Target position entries
━━━━━━━━━━━━━━━━━━━━

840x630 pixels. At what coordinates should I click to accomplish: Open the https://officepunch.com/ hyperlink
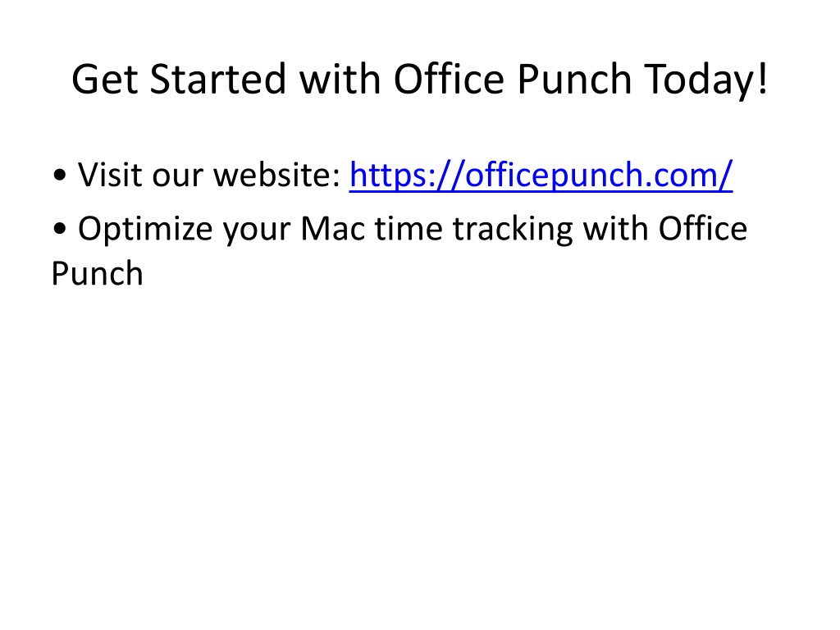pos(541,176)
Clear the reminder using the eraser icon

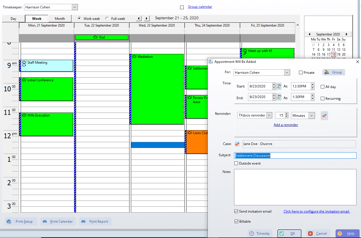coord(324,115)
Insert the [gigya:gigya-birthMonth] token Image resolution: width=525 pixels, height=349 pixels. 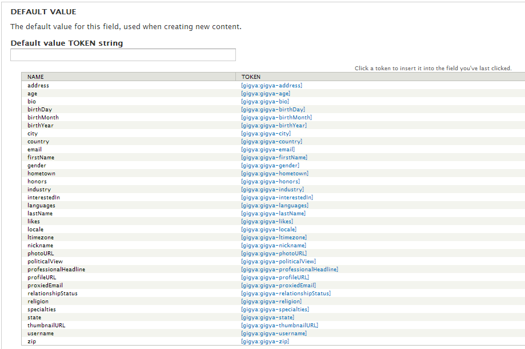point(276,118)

━━━━━━━━━━━━━━━━━━━━

Task description = Give the entries from the start through the line containing "coord(324,115)" as a two-column CSV with the header instruction,location. Each entry gets one row, with its text and its answer each in a single quoted field, line breaks replaced by spaces, and the pictures left out.

Exercise response =
instruction,location
"840x630 pixels. At what coordinates should I click to accomplish: Open the https://officepunch.com/ hyperlink","pos(541,176)"
"Clear the reminder using the eraser icon","coord(324,115)"